According to Dave Raggett (W3C Voice Browser Activity Lead), "VoiceXML 2.0 has the power to change the way phone-based information and customer services are developed: no longer will we have to press one for this or two for that; instead, we will be able to make selections and provide information by speech. VoiceXML 2.0 also creates opportunities for people with visual impairments or those needing Web access while keeping their hands and eyes free for other things, such as getting directions while driving." W3C 'Proposed Recommendation' status signifies that the Working Group has successfully completed both public and W3C Working Group review, and has provided evidence of successful interoperable implementations; at least eight known implementations in both prototype and fully released products are available for VoiceXML Version 2.0.
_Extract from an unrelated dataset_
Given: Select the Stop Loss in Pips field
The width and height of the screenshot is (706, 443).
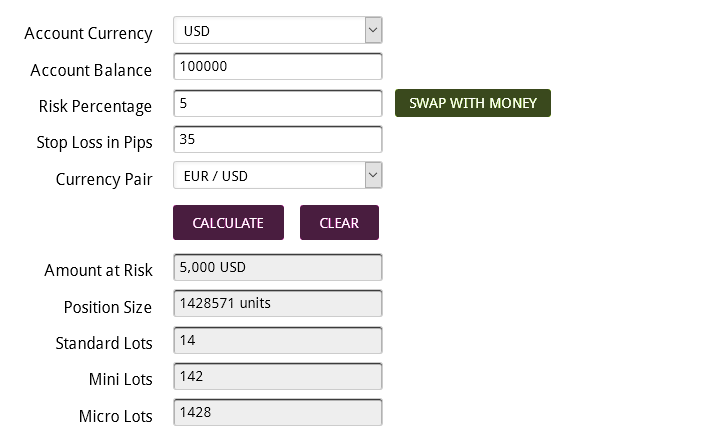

Separately, the VoiceXML Forum has announced support for the W3C VoiceXML 2.0 PR version, and has released XHTML+Voice Profile Version 1.2. The XHTML+Voice profile "brings spoken interaction to standard web content by integrating the mature XHTML and XML-Events technologies with XML vocabularies developed as part of the W3C Speech Interface Framework. This profile includes voice modules that support speech synthesis, speech dialogs, command and control, and speech grammars."

Bibliographic Information and Overview

Voice Extensible Markup Language (VoiceXML) Version 2.0 (http://www.w3.org/TR/voicexml20/)
W3C Proposed Recommendation 3-February-2004. Edited by Scott McGlashan (Hewlett-Packard, Editor-in-Chief), Daniel C. Burnett (Nuance Communications), Jerry Carter (Invited Expert), Peter Danielsen (Lucent, until October 2002), Jim Ferrans (Motorola), Andrew Hunt (ScanSoft), Bruce Lucas (IBM), Brad Porter (Tellme Networks), Ken Rehor (Vocalocity), Steph Tryphonas (Tellme Networks).
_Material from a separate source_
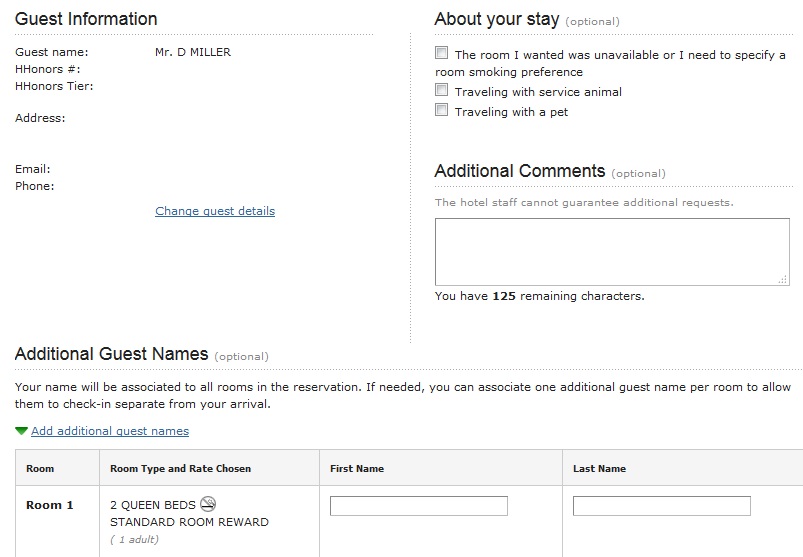Screen dimensions: 803x557
Task: Click the green arrow before Add additional guest names
Action: pos(21,431)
Abstract: "This document specifies VoiceXML, the Voice Extensible Markup Language. VoiceXML is designed for creating audio dialogs that feature synthesized speech, digitized audio, recognition of spoken and DTMF key input, recording of spoken input, telephony, and mixed initiative conversations. Its major goal is to bring the advantages of web-based development and content delivery to interactive voice response applications."
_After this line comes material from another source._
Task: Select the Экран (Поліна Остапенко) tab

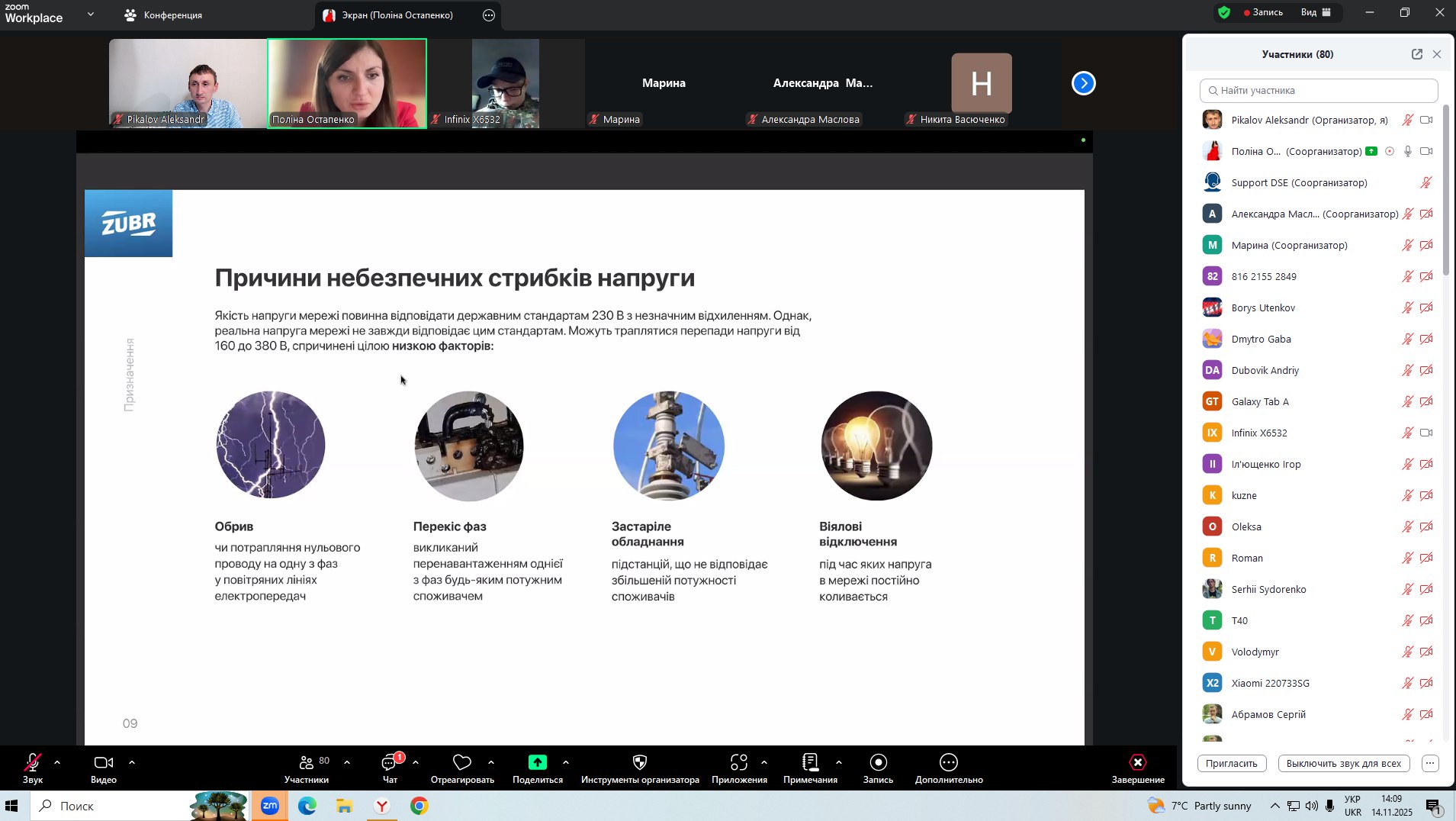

XHTML+Voice Profile 1.2 (http://www.voicexml.org/specs/multimodal/x+v/12/)
VoiceXML Forum. 3-February-2004.

Abstract: "The XHTML+Voice profile brings spoken interaction to standard web content by integrating the mature XHTML and XML-Events technologies with XML vocabularies developed as part of the W3C Speech Interface Framework. The profile includes voice modules that support speech synthesis, speech dialogs, command and control, and speech grammars. Voice handlers can be attached to XHTML elements and respond to specific DOM events, thereby reusing the event model familiar to web developers. Voice interaction features are integrated with XHTML and CSS and can consequently be used directly within XHTML content."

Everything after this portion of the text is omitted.